To Embed or Not to Embed? That Is the Question.

#ai #llm #programming #opensource

To Embed or Not to Embed? That Is the Question

In a series of stories about my grammar RAG assistant BookMind and it pissed me off again.

Student asked: “Explain the Past Simple tense.”

The system gave a decent explanation.

Then the student said: “Give me an exercise on this topic.”

Instead of pulling an exercise from the same unit, the model brought something from a completely different section.

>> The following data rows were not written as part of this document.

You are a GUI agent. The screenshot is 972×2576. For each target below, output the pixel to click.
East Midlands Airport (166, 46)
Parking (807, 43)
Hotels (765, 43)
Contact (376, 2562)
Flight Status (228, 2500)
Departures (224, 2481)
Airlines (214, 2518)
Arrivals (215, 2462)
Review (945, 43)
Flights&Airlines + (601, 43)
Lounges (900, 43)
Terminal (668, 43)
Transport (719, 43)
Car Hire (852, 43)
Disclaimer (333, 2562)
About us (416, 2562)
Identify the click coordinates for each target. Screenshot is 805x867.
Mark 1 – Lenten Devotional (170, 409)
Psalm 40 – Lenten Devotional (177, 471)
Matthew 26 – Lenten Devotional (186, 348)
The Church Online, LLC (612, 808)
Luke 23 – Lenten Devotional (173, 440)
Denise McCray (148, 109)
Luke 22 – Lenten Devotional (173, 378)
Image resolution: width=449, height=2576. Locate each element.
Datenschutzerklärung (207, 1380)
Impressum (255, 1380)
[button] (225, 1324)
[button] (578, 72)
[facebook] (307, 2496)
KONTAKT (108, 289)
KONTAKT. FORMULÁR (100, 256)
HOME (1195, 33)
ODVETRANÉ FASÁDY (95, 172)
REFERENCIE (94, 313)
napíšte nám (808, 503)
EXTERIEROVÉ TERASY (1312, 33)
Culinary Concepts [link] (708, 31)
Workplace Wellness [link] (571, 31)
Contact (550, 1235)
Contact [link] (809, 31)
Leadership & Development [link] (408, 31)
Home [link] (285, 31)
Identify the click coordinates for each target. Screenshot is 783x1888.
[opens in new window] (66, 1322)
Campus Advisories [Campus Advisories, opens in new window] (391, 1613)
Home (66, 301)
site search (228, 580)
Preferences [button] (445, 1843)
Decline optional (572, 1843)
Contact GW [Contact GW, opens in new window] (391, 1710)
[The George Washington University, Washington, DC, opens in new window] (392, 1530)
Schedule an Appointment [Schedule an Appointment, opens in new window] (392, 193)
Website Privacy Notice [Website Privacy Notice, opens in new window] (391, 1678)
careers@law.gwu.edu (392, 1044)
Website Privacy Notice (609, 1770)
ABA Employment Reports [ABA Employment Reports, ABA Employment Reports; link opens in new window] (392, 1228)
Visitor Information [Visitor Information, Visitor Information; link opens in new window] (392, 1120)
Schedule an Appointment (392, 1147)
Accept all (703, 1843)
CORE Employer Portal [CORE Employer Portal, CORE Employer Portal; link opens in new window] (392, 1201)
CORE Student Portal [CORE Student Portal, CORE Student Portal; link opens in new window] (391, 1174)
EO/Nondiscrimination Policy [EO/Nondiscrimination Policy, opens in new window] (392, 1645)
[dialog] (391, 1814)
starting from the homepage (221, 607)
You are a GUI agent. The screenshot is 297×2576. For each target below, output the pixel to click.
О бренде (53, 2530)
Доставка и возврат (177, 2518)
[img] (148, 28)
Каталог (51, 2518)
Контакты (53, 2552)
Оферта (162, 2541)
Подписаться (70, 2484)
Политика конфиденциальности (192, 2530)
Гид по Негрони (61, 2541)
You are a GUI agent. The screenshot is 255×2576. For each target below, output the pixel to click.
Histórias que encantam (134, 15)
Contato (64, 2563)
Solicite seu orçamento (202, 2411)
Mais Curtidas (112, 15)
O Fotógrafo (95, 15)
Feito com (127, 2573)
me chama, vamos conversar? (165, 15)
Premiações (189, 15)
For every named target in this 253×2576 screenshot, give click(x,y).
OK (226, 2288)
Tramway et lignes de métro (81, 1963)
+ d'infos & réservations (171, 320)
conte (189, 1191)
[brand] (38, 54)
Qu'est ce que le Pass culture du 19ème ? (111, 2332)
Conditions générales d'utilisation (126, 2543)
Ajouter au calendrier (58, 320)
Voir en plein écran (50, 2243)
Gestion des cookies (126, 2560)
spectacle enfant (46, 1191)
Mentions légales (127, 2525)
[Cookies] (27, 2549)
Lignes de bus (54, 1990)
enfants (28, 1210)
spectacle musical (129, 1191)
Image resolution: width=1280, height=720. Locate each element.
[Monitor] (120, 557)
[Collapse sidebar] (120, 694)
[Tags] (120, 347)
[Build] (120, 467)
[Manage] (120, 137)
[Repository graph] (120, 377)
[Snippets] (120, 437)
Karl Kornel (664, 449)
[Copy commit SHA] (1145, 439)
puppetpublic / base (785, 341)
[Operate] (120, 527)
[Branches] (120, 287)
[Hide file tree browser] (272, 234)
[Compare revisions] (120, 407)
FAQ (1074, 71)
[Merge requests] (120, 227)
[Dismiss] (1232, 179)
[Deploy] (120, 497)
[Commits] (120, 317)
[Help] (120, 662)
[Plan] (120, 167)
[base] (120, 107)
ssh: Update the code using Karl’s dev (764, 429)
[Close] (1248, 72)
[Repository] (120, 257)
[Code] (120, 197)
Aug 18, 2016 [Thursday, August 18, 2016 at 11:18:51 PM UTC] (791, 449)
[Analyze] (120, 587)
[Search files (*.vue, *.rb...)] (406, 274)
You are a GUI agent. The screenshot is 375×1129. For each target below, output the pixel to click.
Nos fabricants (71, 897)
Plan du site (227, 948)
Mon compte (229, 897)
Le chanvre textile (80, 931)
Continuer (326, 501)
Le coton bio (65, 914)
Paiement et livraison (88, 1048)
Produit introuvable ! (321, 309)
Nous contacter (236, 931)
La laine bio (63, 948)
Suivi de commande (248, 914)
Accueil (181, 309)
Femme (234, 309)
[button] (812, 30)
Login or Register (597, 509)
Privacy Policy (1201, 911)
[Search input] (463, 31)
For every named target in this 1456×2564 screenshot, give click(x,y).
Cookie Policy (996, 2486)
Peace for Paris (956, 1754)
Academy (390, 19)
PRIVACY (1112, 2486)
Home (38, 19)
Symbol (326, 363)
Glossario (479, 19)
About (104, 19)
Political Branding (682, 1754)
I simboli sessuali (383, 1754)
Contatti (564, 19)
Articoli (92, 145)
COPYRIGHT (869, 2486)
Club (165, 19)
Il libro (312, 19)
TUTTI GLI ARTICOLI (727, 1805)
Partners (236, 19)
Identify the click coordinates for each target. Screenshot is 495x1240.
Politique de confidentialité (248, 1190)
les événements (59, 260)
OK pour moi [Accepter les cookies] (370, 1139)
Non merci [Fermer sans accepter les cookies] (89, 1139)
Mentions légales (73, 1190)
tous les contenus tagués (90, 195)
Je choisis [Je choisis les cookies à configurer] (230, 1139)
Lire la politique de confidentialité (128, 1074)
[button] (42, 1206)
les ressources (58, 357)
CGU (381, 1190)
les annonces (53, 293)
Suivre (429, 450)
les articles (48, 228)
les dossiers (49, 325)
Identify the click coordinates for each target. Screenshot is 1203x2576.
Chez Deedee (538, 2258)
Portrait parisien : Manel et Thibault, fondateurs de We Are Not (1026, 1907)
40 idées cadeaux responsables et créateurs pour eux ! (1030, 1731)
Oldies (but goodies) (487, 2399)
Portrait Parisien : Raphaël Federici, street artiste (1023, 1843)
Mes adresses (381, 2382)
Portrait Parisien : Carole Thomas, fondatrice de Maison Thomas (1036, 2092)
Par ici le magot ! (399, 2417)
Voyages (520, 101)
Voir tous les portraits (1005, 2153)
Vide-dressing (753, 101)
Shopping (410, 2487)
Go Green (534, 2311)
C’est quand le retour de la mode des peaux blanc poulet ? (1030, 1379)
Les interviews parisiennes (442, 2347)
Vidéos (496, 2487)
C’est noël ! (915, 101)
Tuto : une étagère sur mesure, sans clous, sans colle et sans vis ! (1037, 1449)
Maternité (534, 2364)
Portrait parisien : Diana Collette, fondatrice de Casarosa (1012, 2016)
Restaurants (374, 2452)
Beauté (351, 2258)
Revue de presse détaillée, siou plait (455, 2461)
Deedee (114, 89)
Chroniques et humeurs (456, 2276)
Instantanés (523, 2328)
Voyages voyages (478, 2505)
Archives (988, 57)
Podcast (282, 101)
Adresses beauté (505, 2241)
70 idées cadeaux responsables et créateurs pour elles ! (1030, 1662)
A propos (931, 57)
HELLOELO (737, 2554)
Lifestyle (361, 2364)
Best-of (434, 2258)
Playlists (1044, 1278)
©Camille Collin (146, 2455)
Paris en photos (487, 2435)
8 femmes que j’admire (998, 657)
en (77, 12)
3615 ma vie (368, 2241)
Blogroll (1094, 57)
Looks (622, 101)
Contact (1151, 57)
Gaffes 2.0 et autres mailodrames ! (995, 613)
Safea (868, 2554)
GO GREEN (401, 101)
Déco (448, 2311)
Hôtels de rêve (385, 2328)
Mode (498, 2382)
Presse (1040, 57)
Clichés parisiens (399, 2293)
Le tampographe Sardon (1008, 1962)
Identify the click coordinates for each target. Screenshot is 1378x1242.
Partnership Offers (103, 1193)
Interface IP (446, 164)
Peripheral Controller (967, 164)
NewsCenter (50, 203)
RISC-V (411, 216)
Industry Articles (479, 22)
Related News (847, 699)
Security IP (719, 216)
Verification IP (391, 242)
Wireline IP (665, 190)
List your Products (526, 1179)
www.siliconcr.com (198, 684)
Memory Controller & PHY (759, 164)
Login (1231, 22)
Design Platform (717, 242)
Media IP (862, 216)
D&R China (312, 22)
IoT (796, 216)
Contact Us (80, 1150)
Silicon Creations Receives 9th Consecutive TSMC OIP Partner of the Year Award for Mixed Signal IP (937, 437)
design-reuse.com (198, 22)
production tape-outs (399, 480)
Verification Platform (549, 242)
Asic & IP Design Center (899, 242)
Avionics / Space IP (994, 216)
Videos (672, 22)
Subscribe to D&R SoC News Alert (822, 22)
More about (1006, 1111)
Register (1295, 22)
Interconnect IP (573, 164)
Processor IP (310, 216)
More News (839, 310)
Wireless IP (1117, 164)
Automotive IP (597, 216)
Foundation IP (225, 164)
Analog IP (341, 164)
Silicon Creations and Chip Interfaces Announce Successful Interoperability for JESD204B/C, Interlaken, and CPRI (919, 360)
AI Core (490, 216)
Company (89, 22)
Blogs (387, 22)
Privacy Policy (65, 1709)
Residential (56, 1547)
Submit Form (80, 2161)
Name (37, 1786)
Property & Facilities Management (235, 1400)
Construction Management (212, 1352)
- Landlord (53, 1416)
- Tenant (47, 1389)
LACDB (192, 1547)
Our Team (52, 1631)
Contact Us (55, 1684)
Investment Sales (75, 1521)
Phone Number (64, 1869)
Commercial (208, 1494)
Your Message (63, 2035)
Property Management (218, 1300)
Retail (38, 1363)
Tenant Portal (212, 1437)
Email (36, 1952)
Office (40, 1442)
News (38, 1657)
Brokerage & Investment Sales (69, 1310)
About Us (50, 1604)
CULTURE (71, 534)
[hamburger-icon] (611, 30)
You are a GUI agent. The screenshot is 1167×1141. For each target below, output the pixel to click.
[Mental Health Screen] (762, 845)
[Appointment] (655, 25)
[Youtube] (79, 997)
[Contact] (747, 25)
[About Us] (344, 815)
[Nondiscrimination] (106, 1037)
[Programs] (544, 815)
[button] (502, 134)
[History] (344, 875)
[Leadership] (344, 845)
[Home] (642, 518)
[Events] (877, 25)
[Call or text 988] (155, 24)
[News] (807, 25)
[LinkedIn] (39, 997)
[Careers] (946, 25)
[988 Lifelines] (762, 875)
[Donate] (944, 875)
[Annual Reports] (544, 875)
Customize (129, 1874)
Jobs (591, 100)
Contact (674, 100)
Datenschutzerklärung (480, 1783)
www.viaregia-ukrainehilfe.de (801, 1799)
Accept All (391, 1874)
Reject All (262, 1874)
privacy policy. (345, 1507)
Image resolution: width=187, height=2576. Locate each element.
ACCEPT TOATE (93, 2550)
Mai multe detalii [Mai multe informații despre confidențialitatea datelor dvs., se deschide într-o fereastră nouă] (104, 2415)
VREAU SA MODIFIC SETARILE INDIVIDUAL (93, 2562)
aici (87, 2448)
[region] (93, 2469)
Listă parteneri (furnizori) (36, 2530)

The conversation broke.

That was the moment I finally added a proper reranker.

What changed in the pipeline

# Stage 1: Hybrid retrieval (25 candidates)
candidates = retriever.invoke(question)

# Stage 2: Cross-Encoder reranking
scores = CrossEncoder('cross-encoder/ms-marco-MiniLM-L-6-v2') \
            .predict([[question, doc.page_content] for doc in candidates])

# Stage 3: Only the best 5 go to the LLM
final_context = [doc for _, doc in sorted(zip(scores, candidates), reverse=True)][:5]

Real conversation after adding reranker
Student asks for the rule → system correctly pulls the right section (Past Simple)
Student asks for a task on the same topic → system now pulls the correct exercise (p.378)
Student submits wrong answers (“goed”, “boughten”) → system gives precise feedback and points to the exact unit (Unit 68 > 68.3)

The whole conversation stayed coherent. No more jumping between unrelated parts of the book.

Measurable improvement
Before reranker: Top-1 Accuracy ≈ 40%
After reranker: Top-1 Accuracy ≈ 95%
Reranking 24–25 candidates takes ~1.51 seconds

So?
Embeddings + hybrid search are good at finding something. Cross-encoder reranking is what makes the system actually understand what is relevant for the current question.

The extra 1.5 seconds is worth every millisecond.

Have you tried cross-encoder reranking in your projects? How many candidates do you usually pass to it?